Cortical biopsies obtained from 5 young children with severe neurobehavioral retardation of unknown etiology have been analyzed using Golgi and EM techniques. The normally cylindrical geometry of individual dendritic processes of pyramidal and non-pyramidal neurons is interrupted by the formation of distinct varicosities. While over 90% of observed cells are affected, the extent of varicosity formation varies from cell to cell and is most prominent in medium and small pyramidal cells. Varicosities may occur in the periphery only, or they may extend proximally to primary dendritic trunks. Accompanying changes include thin and irregular proximal processes, loss of dendritic spines, and predominance of long, thin tortuous spines. Ultrastructural analysis reveals characteristic changes in the cytoskeleton of these processes. Microtubules, within the larger proximal processes, twist and turn, relative to one another and relative to the long axis of the process. In varicose regions, microtubules course in roughly parallel array through constricted segments, only to splay away from one another on entering an expansion. Synapses are evident on constricted and expanded segments, as well as on spines. Alterations in dendritic structure of both pyramidal and non-pyramidal neurons may represent a primary target in the pathobiological process underlying neurobehavioral failure.

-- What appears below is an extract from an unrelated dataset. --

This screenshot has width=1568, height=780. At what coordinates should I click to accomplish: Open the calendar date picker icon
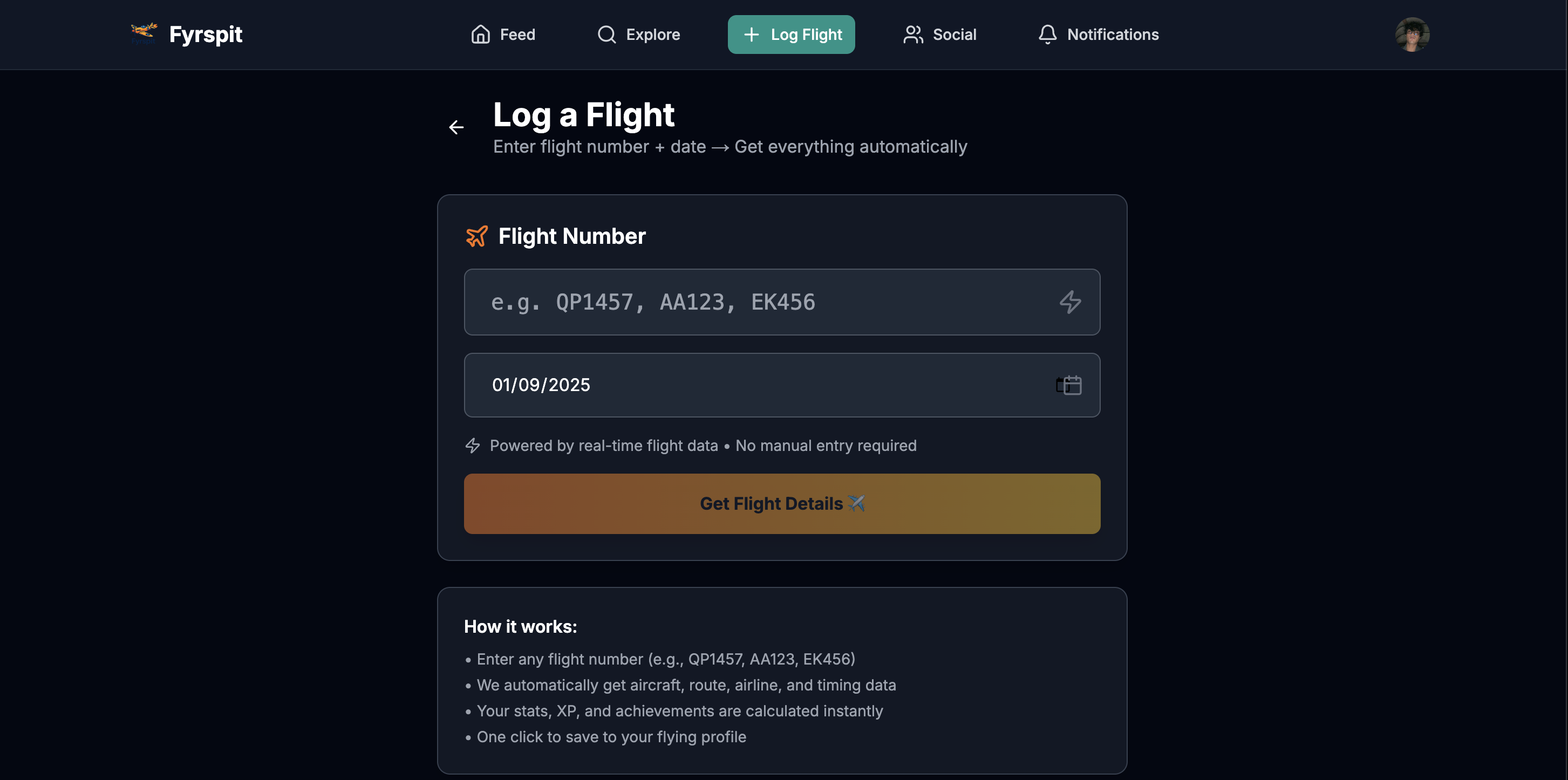click(1069, 385)
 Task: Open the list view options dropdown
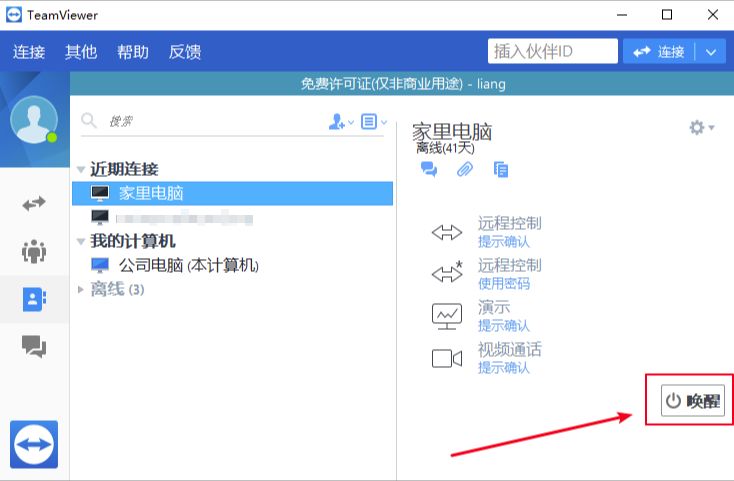374,122

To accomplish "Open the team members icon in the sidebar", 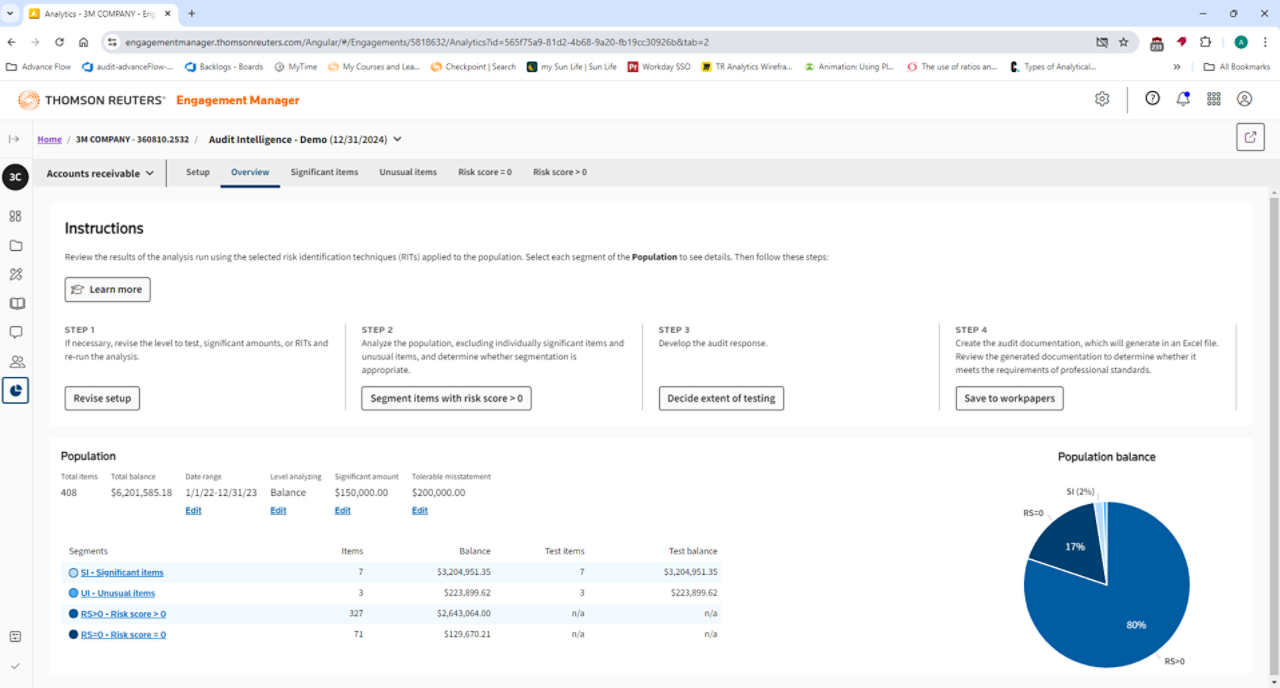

Microtubular disarray in cortical dendrites and neurobehavioral failure. II. Computer reconstruction of perturbed microtubular arrays.

A previous report details morphological alterations in dendritic structure of cortical neurons in severe neurobehavioral retardation of unknown etiology. Using computer graphic techniques, the present study describes perturbations in the 3-dimensional character of the microtubular array, which correspond to degenerative change in dendritic geometry. In large proximal processes, two types of array have been reconstructed. Segmented microtubules may form a continuous helical swirl which underlies a bulge in the dendritic cylinder. Alternatively, small groups of microtubules, while maintaining orderly internal organization, may be disoriented with respect to the long axis of the process. In varicose regions of the dendrite the microtubular array is discontinuous. Microtubules course side by side through constructed regions, only to splay out and terminate within expanded regions. These pathological alterations in the microtubular array contrast sharply with the cortical dendritic microtubular array reconstructed from the normal adult mouse. Perturbation in those parameters which determine packing of microtubules within the dendritic process is also documented. In the pathological condition, microtubules lose the ability to exclude one another from close approach. The role of cross-linking molecules in maintaining the integrity of the microtubular array, and the role of microtubules in maintaining the geometry of the dendrite, are considered.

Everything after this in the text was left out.